In passing, Lillian mentions Ruth Dillon (and her older sister, Mona.) Ruth M. Dillon was born on 27 August 1892 and was a classmate of Lillian’s for a time. The Dillons lived about a mile north of the Parsons at the time of this letter. Reflecting the beautiful irony of history (and the true fun of genealogy), Ruth Dillon went on to marry a man by the name of Warren M. Vickery in 1919. Their son, Warren V. Vickery, married Lillian’s youngest daughter, Midge, in 1961.
But the more important history lesson for the day is…candy! The first time I read this letter, I was left scratching my head by Lillian’s repeated references to “Divinity.” One quick Google search later** and I had my answer: divinity candy, believed to have originated in the U.S. in the early 1900s. The New York Times is credited by food historians with printing one of the first recipes for Divinity Fudge on 15 December 1907[8]– just two weeks before Lillian wrote the letter above. There are other recipes found as early as 1905, suggesting this favorite holiday candy was all the rage in early 1908 when Lillian wrote to Harry about it. Modern recipes for Divinity use five primary ingredients: sugar, water, light corn syrup, egg whites, and chopped nuts, and produce a merengue-like drop candy. Early recipes, which Lillian was more likely to be using, were even simpler: sugar, cold milk, more sugar, butter, and chopped nuts, and were poured into buttered pans and cut like fudge.

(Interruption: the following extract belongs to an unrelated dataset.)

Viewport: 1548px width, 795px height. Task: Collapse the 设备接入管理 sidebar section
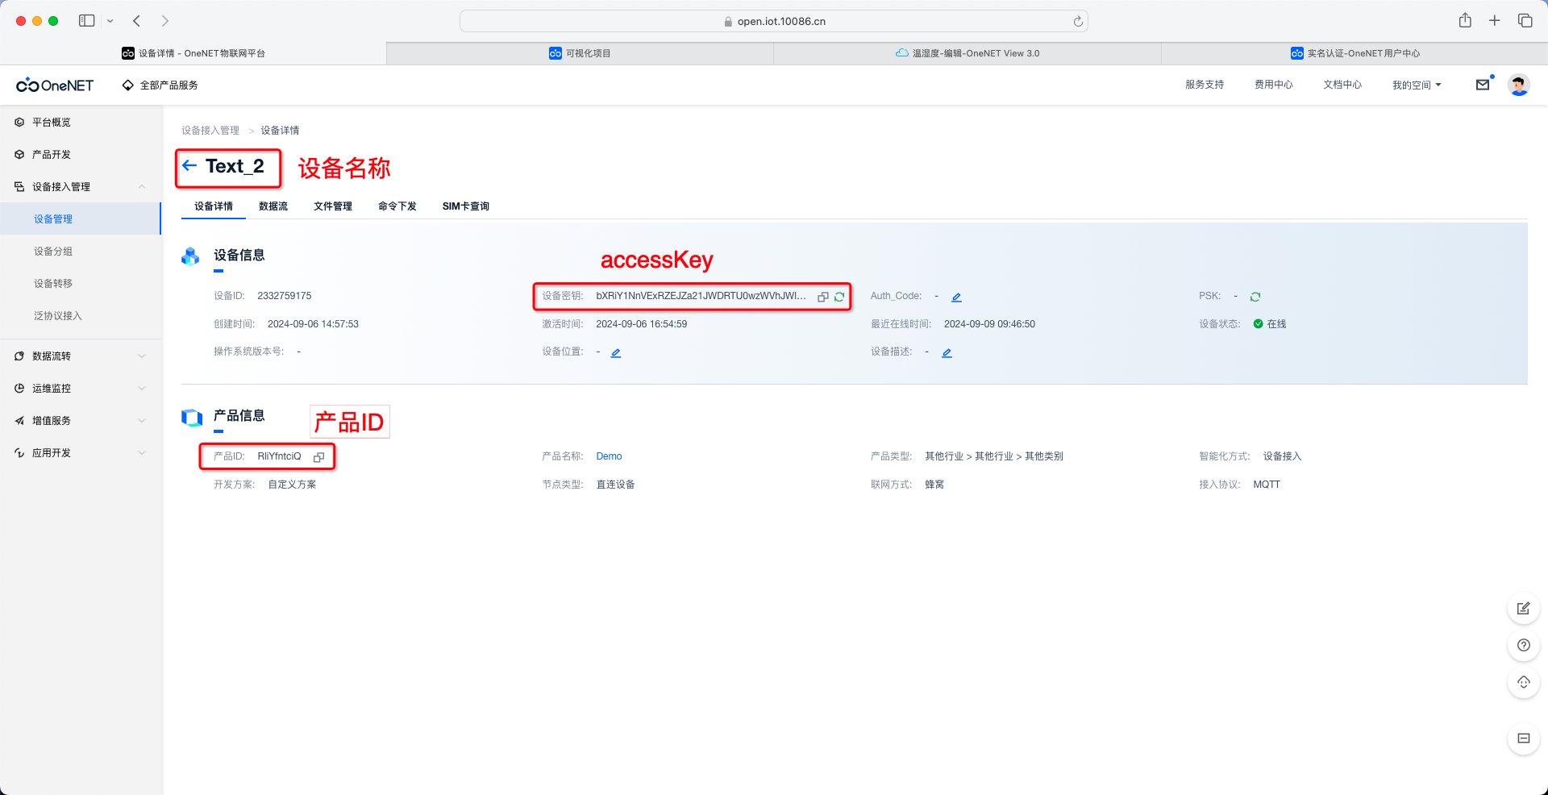tap(142, 187)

The original New York Times recipe can be found in image copies of the Sunday, December 15, 1907 New York Times article (column 6 of page 55). For a more modern version of Divinity that people (not me, obviously) may know, there are many recipes available online, but I like this one from House of Nash Eats for two reasons: 1) Amy Nash is originally from Nebraska, and so is Lillian and 2) according to Amy, Divinity is sold on Main Street USA in Disneyland, and almost nothing is more quintessentially early-twentieth-century American than Main Street USA in Disneyland, except perhaps Lillian and her letters.
**Or, as it turns out, I could have just asked my parents. They both knew of it, and my mother even remembers her mother making this in the holiday season. Always ask your parents!
Want to read more?
Volume 1: Lillian and her Letters
Volume 2: November 4th, 1907
[1] 1900 U.S. census, Omaha, Ward 6, Nebraska, population schedule, enumeration district (ED) 53, page 281 (stamped), sheet 4-A, dwelling 61, family 74, Paul H. Hough; NARA microfilm publication T623, roll 924.
[2] 1900 U.S. census, Omaha, Ward 6, Nebraska, population schedule, enumeration district (ED) 92, page 118 (stamped), sheet 1-A, dwelling 2, family 2, Robert S. Lucke; NARA microfilm publication T623, roll 925.
[3] Central High School Foundation, O-Book Archives, online yearbooks for Omaha High School, searchable by year from 1890-2023 (https://chsfomaha.org/newsroom/category/o-book-archives/ : accessed 7 October 2023). Graduating class lists for 1905-1916 were searched for this article.
[4] Omaha Public Schools, “History of Central” (https://www.ops.org/domain/479 : accessed 9 October 2023).
[5] Ibid.
[6] Ibid.
[7] National Park Service, “Omaha Central High School,” (https://www.nps.gov/places/omaha-central-high-school.htm : accessed 9 October 2023).
[8] The New York Times, “Christmas Cheer as Ever Calls on the Housewife for Sweets, Pies and All the Rest of the Good Things of the Holidays,” Sunday, December 15, 1907, page 55, column 6-7.